• Task requirements: The word "Remove" may appear in some lines of the data; copy every such line.

• Extracted entries:
□ □ □ □
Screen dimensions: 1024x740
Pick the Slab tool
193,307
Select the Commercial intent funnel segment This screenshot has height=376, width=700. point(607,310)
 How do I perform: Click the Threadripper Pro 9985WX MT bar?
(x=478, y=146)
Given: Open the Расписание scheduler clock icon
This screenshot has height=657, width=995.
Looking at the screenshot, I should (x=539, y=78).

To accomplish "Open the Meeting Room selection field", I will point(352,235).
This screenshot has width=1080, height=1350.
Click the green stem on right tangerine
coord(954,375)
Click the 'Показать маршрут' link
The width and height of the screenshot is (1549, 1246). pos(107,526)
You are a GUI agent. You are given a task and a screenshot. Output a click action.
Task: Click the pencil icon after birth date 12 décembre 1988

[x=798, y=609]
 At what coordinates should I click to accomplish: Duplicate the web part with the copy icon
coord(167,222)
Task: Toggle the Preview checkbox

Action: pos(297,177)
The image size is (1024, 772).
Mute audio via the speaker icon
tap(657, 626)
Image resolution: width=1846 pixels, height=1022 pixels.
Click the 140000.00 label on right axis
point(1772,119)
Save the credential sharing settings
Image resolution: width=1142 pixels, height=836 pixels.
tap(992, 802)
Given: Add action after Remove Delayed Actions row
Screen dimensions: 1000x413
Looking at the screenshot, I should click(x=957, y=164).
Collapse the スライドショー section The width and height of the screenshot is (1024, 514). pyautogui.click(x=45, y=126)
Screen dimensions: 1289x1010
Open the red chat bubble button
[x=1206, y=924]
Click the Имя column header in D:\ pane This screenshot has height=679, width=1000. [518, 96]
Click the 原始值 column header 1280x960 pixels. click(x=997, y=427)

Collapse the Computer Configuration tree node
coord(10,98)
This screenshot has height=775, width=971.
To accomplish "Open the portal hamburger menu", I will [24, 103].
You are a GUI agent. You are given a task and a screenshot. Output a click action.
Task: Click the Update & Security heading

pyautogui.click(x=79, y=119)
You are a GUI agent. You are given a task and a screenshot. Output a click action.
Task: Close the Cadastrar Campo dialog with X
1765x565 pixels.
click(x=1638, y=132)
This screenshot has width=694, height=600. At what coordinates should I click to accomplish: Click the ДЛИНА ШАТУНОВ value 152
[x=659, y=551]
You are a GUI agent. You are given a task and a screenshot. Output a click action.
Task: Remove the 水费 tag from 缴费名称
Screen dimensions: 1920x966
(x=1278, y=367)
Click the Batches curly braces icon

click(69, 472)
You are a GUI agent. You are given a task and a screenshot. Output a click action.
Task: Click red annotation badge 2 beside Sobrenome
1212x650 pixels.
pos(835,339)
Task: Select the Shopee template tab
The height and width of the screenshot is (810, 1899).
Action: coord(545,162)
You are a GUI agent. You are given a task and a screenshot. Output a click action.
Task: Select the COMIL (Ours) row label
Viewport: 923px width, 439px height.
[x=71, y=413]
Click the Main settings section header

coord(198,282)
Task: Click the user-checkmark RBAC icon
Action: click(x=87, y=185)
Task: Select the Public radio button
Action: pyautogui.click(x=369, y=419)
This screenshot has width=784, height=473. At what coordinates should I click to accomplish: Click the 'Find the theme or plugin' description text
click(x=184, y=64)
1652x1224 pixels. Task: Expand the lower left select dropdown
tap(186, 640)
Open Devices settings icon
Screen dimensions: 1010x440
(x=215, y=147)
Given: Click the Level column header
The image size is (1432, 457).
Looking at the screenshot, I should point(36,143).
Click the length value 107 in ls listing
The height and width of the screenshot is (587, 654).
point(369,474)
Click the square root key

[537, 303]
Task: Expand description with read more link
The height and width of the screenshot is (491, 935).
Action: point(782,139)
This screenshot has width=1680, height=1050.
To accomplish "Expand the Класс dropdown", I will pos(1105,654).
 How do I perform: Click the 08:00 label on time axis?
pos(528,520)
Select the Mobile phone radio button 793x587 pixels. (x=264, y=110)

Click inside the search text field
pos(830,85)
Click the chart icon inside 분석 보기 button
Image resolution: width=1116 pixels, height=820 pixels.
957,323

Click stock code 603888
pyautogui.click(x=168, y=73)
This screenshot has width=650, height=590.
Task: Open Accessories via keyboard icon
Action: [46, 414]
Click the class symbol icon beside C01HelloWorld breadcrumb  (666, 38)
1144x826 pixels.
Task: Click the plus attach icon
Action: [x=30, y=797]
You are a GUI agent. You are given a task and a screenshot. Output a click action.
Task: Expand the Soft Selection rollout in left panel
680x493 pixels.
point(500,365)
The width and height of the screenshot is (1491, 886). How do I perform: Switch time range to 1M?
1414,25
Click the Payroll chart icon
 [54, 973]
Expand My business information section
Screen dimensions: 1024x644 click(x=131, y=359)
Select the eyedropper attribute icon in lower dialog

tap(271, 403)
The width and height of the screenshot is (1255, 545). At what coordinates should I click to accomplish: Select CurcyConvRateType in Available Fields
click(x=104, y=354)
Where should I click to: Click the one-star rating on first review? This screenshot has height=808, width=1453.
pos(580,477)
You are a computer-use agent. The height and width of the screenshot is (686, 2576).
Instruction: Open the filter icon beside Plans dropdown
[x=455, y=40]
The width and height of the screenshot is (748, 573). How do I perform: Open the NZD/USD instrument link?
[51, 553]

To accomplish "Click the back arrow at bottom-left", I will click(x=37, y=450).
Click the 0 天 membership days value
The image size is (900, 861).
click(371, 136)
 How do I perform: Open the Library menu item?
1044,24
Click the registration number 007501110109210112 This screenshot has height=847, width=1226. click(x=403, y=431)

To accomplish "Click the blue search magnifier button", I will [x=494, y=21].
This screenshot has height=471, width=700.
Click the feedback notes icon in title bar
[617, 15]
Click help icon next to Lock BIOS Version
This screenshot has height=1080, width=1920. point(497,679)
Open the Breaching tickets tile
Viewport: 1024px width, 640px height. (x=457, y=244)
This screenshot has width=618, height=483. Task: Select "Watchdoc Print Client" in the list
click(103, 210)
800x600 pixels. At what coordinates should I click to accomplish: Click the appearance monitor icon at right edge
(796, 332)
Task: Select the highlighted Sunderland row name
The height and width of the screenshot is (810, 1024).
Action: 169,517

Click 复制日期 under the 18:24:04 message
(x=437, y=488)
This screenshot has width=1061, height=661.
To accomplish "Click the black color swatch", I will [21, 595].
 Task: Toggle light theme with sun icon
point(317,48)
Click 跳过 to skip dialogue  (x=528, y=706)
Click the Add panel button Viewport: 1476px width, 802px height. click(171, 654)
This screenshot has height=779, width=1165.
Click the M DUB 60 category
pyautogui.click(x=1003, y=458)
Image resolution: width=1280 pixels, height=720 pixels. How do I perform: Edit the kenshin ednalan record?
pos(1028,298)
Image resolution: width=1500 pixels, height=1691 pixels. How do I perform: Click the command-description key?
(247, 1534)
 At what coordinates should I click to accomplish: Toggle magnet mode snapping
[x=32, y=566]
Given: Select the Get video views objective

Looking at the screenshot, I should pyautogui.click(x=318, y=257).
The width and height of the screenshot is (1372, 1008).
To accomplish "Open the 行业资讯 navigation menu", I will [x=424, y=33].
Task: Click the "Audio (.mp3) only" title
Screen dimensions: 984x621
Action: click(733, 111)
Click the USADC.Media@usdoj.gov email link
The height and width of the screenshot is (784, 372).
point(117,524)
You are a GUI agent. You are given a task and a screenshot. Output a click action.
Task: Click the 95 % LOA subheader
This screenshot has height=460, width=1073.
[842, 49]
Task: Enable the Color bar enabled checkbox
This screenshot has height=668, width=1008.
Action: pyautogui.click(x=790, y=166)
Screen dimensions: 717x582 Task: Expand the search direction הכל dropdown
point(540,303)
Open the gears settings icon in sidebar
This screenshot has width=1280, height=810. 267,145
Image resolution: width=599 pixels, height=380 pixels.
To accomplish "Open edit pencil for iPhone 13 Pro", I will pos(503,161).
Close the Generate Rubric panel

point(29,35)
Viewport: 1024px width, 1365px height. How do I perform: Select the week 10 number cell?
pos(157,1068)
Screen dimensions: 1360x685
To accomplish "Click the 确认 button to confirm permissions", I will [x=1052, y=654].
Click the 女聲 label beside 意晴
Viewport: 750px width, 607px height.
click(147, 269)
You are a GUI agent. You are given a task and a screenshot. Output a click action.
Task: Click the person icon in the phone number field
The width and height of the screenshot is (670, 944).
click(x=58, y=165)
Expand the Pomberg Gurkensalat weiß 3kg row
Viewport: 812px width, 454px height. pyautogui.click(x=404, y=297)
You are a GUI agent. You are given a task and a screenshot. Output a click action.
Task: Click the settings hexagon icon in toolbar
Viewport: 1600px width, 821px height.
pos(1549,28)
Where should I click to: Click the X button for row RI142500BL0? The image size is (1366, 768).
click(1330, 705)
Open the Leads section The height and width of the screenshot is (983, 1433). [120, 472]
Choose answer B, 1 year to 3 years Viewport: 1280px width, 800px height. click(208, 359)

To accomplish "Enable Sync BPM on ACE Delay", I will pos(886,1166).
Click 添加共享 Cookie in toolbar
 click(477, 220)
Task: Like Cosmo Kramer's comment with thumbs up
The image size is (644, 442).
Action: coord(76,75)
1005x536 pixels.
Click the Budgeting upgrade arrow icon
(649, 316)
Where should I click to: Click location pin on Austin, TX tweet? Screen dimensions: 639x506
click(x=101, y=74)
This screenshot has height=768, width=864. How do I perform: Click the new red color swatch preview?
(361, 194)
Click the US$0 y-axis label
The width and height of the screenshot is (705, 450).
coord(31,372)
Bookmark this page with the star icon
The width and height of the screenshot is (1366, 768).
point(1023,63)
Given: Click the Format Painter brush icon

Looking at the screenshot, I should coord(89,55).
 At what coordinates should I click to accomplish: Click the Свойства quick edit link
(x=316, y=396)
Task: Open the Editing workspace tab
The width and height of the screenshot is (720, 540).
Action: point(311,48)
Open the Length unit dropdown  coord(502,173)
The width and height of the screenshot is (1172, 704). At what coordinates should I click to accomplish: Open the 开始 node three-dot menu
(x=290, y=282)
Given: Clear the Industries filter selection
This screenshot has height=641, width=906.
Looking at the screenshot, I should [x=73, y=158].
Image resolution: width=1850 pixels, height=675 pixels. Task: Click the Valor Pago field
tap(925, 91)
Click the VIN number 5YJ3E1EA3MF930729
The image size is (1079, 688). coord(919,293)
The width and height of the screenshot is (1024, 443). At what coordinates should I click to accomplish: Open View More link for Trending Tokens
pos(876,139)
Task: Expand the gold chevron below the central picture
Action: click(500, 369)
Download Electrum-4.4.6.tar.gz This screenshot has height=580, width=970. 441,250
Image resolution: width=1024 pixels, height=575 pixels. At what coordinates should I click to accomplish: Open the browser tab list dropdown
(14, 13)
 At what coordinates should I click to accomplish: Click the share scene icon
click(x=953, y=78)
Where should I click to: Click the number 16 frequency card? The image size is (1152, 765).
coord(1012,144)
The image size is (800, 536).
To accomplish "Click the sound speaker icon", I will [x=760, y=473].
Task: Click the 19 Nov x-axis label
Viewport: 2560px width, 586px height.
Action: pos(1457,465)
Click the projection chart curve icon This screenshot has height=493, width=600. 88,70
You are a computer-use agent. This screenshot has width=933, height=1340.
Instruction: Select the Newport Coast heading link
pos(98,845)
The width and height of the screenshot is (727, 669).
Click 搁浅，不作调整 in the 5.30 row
□ □ □ □
• Problem solution:
Given: Add action after Remove Delayed Actions row
Task: Remove the 水费 tag from 缴费名称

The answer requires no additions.